Training Is an Ongoing Process
It is imperative that you consider user education or security awareness training that not only lets you test your employees’ attentiveness to cybersecurity, but also its effectiveness at reducing user errors over time. As in a high-risk work environment—such as a factory or warehouse that reiterates safety training monthly, weekly or even daily—an organization’s cybersecurity awareness training does not start and end with one crash course. Embedding security into your organization’s culture takes time and should be repeated often. Even trained employees can slip up and fall for a social engineering trick from time to time.
For example, earlier this year, the Financial Services Information Sharing and Analysis Center (FS-ISAC) reported that one of its employees fell victim to a phishing scam. The attacker compromised the employee’s credentials and used them to access a document that contained a link to a credential-harvesting site that then sent an email from the employee’s address to members, affiliates and employees.
As this incident illustrates, phishing attacks can be difficult for any user to spot, making it critical that training and awareness efforts be an ongoing process, not a one-time deal. Indeed, following this security mishap, the president and CEO of FS-ISAC noted that, while all his staff members participate in regular security awareness training and testing, there is always a need to fill security education gaps.
Essential Components of an Employee Awareness Program
The sheer number of breaches have led organizations in several industries, such as financial services and health care, to require annual user awareness training. These particularly vulnerable segments recognize that the threat landscape is growing and users cannot keep up without continuous education.
By investing in ongoing awareness and education training and ensuring that people, processes and technology are all harnessed effectively together, organizations have a much better chance of stopping breaches, infections and relentless attacks by cybercriminals.
Depending on the specific industry you are in and the size of your business, the design of a strong program may differ based on your needs, but several key components will strengthen any awareness and education efforts. A comprehensive employee awareness program should include the following elements:
- Raise awareness: Consider starting your security awareness program with an all-employee email announcing the motivation and intention of the program. Coupling the announcement with the results of a recently run phishing simulation test can be a particularly strong way to get everyone’s attention.
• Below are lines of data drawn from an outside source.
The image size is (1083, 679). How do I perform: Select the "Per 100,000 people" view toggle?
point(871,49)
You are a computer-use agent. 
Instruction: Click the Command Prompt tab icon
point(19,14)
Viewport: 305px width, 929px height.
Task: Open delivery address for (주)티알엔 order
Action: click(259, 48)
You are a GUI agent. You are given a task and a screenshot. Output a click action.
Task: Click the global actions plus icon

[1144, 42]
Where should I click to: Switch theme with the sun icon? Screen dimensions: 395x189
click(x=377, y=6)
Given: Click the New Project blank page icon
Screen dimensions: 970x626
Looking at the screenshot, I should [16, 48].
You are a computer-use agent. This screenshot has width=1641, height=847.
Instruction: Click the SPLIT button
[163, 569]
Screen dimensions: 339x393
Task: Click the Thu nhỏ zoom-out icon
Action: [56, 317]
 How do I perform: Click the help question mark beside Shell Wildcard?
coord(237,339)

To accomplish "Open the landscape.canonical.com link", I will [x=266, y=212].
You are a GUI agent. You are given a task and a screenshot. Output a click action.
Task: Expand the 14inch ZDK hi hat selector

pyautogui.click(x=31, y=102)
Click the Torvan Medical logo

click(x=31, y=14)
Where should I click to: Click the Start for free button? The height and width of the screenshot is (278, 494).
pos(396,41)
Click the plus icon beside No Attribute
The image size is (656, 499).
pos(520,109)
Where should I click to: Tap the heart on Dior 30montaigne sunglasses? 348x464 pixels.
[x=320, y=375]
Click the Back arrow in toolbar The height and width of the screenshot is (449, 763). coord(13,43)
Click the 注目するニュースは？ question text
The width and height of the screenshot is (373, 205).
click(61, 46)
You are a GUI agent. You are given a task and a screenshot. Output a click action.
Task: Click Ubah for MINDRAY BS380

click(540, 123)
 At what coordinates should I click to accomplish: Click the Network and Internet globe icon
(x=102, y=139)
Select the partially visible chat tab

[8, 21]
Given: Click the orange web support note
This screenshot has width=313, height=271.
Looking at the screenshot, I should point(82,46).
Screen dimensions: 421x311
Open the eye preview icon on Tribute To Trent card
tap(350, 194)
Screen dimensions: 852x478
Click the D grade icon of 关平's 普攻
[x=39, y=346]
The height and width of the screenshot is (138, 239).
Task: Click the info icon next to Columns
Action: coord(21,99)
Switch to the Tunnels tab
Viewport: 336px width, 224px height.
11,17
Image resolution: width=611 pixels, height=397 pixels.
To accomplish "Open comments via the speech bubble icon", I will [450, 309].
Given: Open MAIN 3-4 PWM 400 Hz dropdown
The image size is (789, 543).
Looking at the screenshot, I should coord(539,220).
- Develop engaging content: Engage your users with interactive courses that help them feel like they are learning something valuable and not just clicking through some screens because it is required of them. Quality interactive and even entertaining content will help increase attention and create a better user experience.
- Test and measure: Phishing simulations are a great way to raise awareness of a huge risk while simultaneously monitoring user response and continually testing the organization. They will also help identify high-risk employees who need additional, more targeted training.
- Report results: Your reports should show activity from the training in a manner that demonstrates the value to stakeholders as it relates to overall business goals, while at the same time measuring progress and return on investment.